• [The problem]
Copy the listing below word for word, from its first line through the line containing "Action: coord(17,247)", including both.

• [Input]

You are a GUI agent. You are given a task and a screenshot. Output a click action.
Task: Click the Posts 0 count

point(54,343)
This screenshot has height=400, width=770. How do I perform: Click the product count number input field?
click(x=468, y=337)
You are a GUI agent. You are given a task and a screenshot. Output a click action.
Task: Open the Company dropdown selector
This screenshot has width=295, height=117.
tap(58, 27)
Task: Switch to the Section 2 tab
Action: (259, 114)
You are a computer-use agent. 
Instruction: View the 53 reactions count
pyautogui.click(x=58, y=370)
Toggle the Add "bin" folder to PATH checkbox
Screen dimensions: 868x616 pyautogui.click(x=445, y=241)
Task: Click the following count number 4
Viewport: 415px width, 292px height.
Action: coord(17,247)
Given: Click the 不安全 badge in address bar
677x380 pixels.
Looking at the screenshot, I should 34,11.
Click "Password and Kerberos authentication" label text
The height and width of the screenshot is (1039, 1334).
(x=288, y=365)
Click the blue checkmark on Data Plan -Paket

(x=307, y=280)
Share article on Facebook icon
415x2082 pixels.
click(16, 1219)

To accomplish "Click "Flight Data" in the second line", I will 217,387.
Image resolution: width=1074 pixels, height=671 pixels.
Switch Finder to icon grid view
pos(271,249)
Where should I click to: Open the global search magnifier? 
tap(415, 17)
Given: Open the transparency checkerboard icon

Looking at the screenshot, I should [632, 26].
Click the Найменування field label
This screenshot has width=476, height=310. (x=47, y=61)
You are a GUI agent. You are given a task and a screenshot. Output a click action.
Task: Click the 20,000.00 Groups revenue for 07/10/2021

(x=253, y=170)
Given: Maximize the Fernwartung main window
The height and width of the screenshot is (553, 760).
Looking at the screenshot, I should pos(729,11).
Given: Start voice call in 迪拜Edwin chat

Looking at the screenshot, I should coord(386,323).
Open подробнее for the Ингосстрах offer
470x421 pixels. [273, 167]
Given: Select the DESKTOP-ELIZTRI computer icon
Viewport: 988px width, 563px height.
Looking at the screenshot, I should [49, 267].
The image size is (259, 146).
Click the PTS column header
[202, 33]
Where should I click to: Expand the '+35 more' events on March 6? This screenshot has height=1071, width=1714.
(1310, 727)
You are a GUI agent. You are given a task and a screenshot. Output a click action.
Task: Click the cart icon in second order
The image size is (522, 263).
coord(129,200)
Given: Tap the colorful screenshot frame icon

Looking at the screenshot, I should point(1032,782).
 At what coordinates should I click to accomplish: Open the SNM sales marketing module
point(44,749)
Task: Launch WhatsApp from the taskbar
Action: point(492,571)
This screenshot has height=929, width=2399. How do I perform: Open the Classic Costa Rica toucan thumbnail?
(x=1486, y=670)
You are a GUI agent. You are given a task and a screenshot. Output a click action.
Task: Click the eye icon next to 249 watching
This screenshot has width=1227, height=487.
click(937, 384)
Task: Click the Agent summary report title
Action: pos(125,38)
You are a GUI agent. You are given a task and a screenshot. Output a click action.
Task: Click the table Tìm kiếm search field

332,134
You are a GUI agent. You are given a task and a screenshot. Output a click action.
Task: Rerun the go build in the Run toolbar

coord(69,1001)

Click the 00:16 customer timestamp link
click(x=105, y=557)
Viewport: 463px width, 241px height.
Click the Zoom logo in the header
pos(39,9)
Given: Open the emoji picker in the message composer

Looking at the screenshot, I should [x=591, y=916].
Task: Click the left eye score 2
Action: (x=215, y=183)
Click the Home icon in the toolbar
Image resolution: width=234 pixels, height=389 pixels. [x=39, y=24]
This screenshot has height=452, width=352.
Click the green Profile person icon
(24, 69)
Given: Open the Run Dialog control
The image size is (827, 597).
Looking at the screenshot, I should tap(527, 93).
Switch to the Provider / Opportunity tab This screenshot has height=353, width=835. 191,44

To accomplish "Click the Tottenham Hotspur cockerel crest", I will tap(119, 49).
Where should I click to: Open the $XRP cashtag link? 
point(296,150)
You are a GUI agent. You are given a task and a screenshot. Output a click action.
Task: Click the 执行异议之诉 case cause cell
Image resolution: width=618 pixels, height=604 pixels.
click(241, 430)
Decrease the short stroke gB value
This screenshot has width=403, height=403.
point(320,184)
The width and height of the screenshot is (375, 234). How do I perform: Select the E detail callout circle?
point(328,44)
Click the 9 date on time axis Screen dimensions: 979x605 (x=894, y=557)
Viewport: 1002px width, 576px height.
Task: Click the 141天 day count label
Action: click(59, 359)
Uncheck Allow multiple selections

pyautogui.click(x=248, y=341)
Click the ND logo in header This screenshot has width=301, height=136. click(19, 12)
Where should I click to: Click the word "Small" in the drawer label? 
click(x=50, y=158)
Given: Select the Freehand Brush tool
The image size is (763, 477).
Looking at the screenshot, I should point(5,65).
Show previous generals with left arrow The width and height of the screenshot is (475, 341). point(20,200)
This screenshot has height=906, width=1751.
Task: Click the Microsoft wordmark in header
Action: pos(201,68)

• [Output below]
You are a GUI agent. You are given a task and a screenshot. Output a click action.
Task: Click the Posts 0 count

point(54,343)
This screenshot has height=400, width=770. How do I perform: Click the product count number input field?
click(x=468, y=337)
You are a GUI agent. You are given a task and a screenshot. Output a click action.
Task: Open the Company dropdown selector
This screenshot has width=295, height=117.
tap(58, 27)
Task: Switch to the Section 2 tab
Action: (259, 114)
You are a computer-use agent. 
Instruction: View the 53 reactions count
pyautogui.click(x=58, y=370)
Toggle the Add "bin" folder to PATH checkbox
Screen dimensions: 868x616 pyautogui.click(x=445, y=241)
Task: Click the following count number 4
Viewport: 415px width, 292px height.
Action: coord(17,247)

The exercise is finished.